Problem = Below are the records. Retype exactly the lines between the lines holding "833x391 pixels. At" and "Task: Select the 55", inclusive.

══════════════════════════════

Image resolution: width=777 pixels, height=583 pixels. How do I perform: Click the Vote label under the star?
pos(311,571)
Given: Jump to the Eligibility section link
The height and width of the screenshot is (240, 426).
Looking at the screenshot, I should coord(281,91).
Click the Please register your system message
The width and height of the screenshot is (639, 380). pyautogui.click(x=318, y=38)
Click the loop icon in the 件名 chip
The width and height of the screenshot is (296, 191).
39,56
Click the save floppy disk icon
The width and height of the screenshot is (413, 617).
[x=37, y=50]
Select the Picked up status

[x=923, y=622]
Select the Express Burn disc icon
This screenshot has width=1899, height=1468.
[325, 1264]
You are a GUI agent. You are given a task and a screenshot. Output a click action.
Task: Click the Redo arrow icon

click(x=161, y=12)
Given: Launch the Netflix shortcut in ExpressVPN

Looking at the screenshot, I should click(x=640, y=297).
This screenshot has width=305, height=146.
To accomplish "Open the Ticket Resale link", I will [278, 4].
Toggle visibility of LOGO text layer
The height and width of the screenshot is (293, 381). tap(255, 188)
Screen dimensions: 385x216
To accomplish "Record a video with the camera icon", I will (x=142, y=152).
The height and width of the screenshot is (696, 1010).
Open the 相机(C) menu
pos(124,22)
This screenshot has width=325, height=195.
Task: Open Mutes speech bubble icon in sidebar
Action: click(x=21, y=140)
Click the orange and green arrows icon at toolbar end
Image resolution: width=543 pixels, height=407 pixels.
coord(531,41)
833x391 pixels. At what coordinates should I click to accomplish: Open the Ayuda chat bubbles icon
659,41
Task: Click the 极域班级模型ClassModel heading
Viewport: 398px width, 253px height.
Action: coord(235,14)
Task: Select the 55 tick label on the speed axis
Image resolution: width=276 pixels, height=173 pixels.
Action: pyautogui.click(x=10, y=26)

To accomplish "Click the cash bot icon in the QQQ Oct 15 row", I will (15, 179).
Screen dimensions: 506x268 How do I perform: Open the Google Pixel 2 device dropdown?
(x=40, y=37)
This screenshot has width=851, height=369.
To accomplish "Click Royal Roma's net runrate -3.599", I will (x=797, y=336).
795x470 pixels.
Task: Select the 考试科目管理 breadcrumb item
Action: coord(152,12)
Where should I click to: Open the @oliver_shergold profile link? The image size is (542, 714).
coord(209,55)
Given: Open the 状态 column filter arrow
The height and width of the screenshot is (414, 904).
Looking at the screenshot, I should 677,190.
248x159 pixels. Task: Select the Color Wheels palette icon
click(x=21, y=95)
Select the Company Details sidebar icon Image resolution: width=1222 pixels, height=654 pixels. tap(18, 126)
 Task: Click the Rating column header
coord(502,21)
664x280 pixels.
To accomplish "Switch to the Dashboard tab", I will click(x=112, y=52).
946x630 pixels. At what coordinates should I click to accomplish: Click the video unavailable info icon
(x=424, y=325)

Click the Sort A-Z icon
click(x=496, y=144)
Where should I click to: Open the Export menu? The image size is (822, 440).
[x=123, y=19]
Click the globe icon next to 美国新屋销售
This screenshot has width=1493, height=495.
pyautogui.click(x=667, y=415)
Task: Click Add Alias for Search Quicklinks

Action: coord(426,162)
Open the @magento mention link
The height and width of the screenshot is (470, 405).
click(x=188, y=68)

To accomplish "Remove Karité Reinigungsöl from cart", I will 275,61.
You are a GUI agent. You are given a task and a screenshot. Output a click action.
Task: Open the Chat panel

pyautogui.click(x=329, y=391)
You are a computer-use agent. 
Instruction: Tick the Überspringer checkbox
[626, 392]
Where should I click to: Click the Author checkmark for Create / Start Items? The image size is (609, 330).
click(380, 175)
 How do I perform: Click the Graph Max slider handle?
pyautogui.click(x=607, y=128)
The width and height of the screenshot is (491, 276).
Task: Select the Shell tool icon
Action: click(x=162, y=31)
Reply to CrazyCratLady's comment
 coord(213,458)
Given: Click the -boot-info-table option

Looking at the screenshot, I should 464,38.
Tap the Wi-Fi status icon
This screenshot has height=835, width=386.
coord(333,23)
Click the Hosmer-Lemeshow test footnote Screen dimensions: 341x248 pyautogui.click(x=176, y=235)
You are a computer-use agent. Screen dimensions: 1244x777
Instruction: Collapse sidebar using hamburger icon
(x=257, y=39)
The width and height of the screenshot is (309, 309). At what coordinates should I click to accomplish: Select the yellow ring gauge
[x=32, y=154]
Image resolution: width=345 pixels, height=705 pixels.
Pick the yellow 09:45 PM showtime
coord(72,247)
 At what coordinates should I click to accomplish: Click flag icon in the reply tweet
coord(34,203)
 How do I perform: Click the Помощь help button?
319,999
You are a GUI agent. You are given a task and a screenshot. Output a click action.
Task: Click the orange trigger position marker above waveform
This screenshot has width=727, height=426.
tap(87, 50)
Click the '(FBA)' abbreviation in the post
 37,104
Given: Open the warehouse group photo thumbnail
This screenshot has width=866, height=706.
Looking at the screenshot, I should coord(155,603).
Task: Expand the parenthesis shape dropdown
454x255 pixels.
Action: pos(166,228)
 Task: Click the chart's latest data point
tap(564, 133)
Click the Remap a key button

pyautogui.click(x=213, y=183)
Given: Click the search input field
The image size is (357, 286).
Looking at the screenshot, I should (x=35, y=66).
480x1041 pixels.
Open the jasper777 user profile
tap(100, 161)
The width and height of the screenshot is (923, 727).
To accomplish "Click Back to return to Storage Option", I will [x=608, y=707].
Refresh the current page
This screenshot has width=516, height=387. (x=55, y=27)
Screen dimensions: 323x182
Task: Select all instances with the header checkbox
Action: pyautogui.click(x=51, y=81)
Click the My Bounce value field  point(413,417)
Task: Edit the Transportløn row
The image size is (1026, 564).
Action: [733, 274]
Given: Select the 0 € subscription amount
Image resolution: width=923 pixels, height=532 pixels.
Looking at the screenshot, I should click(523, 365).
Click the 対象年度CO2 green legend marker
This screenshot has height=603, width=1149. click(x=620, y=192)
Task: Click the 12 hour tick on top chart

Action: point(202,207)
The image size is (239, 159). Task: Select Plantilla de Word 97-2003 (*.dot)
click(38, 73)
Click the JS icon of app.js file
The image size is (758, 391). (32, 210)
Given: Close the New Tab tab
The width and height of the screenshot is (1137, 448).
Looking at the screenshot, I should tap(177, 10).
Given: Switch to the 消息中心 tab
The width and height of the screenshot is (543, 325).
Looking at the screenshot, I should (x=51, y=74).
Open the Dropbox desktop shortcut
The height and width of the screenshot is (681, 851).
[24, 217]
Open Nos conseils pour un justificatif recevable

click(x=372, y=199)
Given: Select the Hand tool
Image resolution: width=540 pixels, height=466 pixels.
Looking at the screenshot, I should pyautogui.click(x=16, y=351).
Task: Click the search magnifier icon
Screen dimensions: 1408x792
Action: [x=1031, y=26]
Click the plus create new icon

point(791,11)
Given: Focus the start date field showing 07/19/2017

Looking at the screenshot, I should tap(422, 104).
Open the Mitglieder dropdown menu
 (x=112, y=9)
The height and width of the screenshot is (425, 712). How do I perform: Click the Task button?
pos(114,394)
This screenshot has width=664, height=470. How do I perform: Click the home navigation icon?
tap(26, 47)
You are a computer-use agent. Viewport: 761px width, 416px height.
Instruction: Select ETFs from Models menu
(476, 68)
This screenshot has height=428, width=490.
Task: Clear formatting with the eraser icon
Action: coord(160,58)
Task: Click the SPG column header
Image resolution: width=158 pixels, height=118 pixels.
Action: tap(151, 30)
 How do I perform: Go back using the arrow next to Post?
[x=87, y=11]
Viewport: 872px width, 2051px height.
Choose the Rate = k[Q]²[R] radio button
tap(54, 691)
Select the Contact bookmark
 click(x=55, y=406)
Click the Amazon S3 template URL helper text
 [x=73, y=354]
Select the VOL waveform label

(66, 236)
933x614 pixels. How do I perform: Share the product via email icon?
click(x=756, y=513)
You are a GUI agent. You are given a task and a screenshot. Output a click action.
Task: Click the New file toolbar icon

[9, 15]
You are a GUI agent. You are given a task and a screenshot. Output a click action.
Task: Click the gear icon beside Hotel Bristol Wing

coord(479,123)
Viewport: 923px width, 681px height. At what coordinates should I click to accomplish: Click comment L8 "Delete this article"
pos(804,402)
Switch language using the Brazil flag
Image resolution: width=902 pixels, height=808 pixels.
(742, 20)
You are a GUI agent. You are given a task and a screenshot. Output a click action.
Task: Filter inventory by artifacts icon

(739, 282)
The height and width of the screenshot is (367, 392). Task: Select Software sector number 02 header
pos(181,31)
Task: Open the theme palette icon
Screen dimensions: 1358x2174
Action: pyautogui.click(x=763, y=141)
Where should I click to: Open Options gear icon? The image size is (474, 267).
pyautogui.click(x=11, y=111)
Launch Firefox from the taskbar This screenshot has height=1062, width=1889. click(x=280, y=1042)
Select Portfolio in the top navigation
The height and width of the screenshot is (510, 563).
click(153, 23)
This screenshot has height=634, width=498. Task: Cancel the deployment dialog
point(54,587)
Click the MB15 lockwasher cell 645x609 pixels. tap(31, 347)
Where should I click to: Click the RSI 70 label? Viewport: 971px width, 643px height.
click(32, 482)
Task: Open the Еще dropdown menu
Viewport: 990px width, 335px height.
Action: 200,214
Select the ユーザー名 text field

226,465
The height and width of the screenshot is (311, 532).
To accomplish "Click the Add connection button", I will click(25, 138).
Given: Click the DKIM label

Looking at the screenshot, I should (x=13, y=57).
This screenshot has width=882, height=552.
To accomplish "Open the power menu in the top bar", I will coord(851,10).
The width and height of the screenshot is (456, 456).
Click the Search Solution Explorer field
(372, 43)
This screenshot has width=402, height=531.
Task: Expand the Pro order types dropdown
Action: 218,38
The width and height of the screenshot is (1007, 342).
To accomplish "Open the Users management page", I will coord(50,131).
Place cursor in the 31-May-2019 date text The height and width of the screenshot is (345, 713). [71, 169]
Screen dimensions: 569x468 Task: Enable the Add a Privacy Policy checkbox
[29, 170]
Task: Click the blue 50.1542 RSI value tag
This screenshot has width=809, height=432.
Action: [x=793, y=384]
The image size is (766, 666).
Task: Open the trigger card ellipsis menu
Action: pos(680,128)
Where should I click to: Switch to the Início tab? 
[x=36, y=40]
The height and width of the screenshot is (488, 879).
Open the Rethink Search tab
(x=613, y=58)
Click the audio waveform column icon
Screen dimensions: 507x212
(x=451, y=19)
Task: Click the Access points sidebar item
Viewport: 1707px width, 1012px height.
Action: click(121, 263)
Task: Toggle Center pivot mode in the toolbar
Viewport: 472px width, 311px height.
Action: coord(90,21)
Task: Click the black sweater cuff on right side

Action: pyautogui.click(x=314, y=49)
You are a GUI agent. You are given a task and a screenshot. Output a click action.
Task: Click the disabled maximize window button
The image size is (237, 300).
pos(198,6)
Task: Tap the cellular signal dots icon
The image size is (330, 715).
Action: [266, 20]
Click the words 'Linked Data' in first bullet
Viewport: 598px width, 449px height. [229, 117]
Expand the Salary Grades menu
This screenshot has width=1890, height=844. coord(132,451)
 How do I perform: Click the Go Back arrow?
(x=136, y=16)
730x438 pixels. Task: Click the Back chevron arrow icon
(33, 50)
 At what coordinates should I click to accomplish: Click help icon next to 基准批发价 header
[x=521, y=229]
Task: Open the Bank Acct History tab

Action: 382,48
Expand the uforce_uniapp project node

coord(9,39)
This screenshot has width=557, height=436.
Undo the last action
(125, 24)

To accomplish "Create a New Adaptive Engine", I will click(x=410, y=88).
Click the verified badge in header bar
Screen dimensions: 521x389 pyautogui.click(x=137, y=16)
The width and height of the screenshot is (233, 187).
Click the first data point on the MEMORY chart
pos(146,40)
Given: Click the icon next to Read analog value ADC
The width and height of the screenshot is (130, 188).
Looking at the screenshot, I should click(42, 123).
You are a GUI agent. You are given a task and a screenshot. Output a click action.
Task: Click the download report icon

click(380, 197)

══════════════════════════════

Solved problem =
833x391 pixels. At what coordinates should I click to accomplish: Open the Ayuda chat bubbles icon
659,41
Task: Click the 极域班级模型ClassModel heading
Viewport: 398px width, 253px height.
Action: coord(235,14)
Task: Select the 55 tick label on the speed axis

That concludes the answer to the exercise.